Он заканчивает «Жил меж нами мертвец». Набрасывает «Двойное существование» — эту загадочную и опасную книгу, следов которой так и не найдут…
Лес, свежий воздух, жизнь, полная приключений, любовь и смерть — вот чем полна его тюрьма. Ибо не стоит забывать об одном: Жан Гальмо — романист, писатель первого ряда. С трудом выбираешь лучшую из двух его книг — «Какая необыкновенная история…» или «Жил меж нами мертвец», произведений редкой содержательности, больших поэм в прозе, показывающих, какое важное место занимал в жизни Жана Гальмо таинственный мир мечты и любви… и приобщение к оккультному знанию.
Я мог бы с легкостью процитировать выдержки из хвалебных статей мсье Поля Судэя, Абеля Эрмана, Жан-Жака Бруссона и т. д. и т. д. Роман «Какая необыкновенная история…» восторженная критика называла откровением. «Жил меж нами мертвец», изданный, когда Гальмо еще был под гнетом тяжелых обвинений, встретил прием не такой горячий, как можно было ожидать. Но как тут не вспомнить меткую шутку Люсьена Декава, главного редактора «Журналь», который в атмосфере абсолютной конспирации и заговора молчания, находясь среди собратьев по перу, насмешливо воскликнул: «Господа, неужто и теперь, когда Жан Гальмо разорен, мы все еще не можем о нем поговорить?»

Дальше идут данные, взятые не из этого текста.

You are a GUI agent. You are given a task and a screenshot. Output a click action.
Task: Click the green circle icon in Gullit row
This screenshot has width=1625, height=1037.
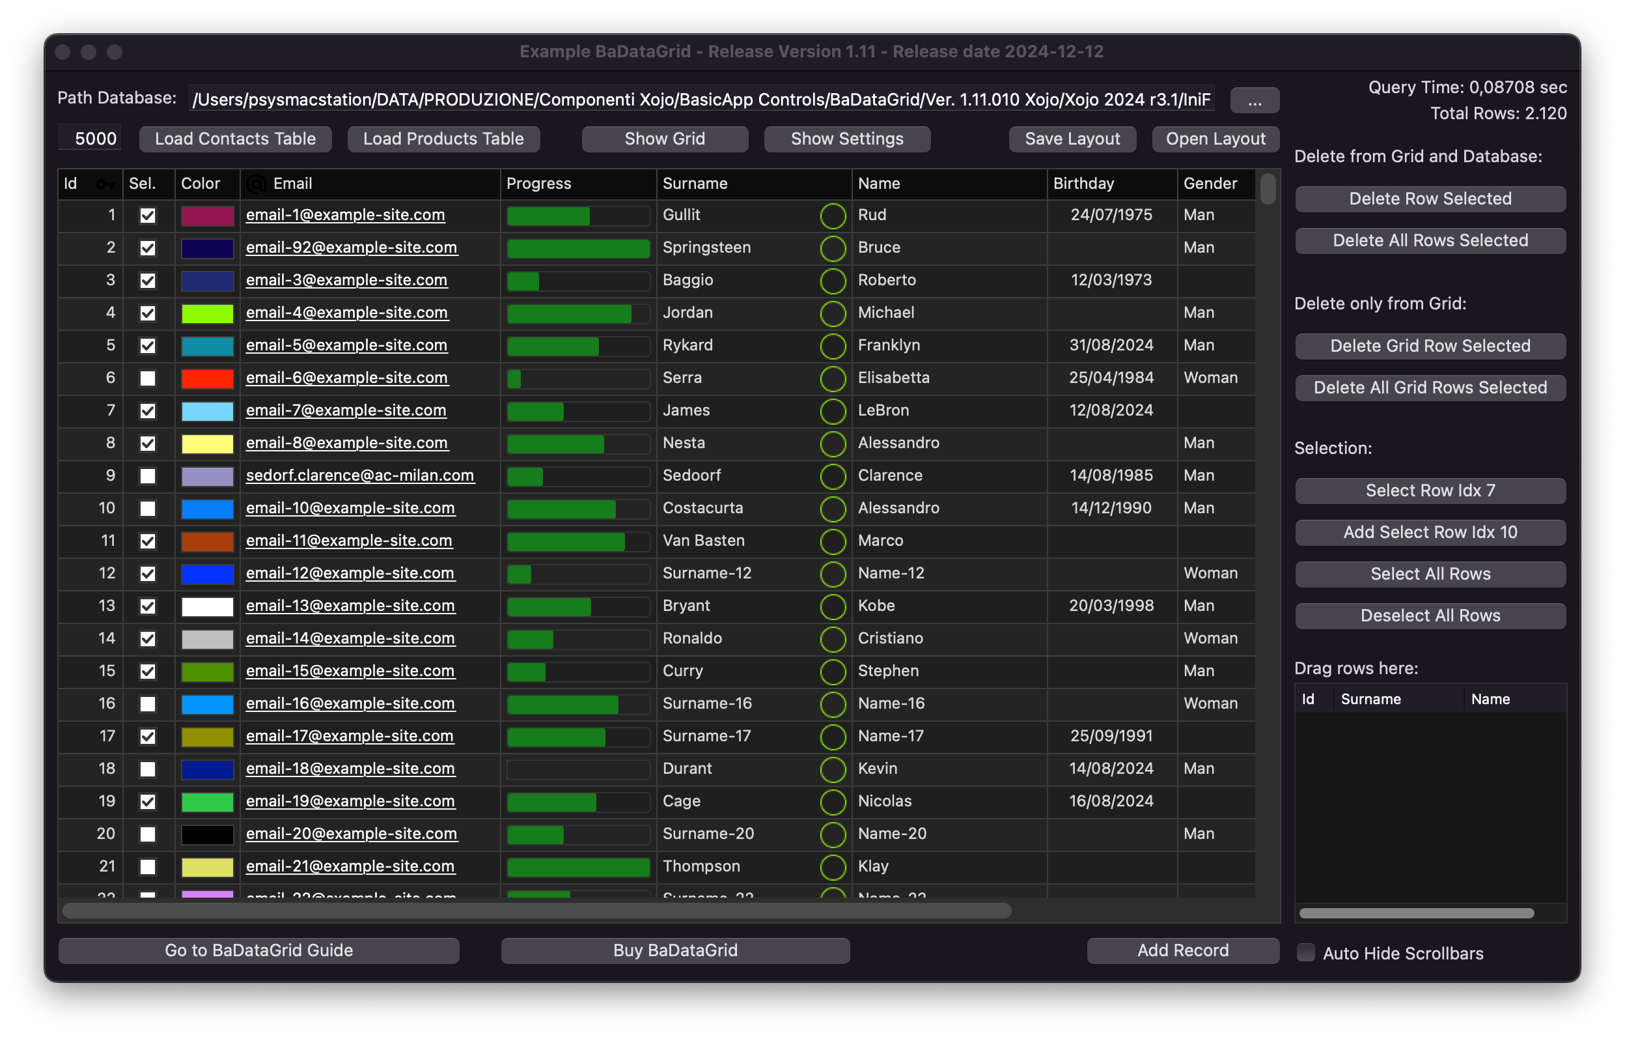(x=833, y=216)
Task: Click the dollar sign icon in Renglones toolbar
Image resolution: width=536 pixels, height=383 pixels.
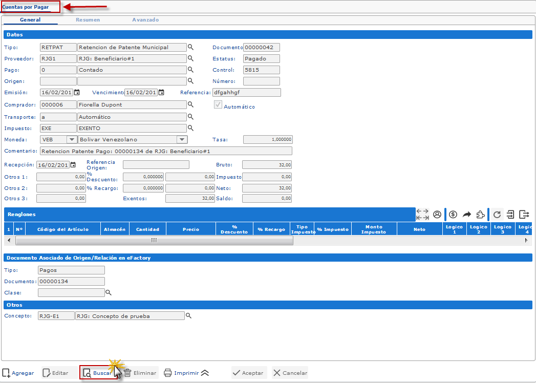Action: [453, 215]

В обеих этих книгах, с их запутанным сюжетом и пронзительным лиризмом, есть безусловное своеобразие: автора можно назвать французским Стивенсоном или Киплингом. Ничем и никому не обязан писатель Жан Гальмо: все-то он черпал из собственного сердца и собственной, полной приключений жизни…
Мне улыбнулось счастье — я обнаружил страницу из «Предисловия к "Двойному существованию".
Вот она:
«Отдавая этот рассказ на суд публики, я не ставил своей целью наставлять ее. Да и чему ее можно научить? Изобличить финансовые преступления — затея немыслимая в стране, где все держится на финансовой олигархии и где ей принадлежат все рычаги власти: правосудие, пресса.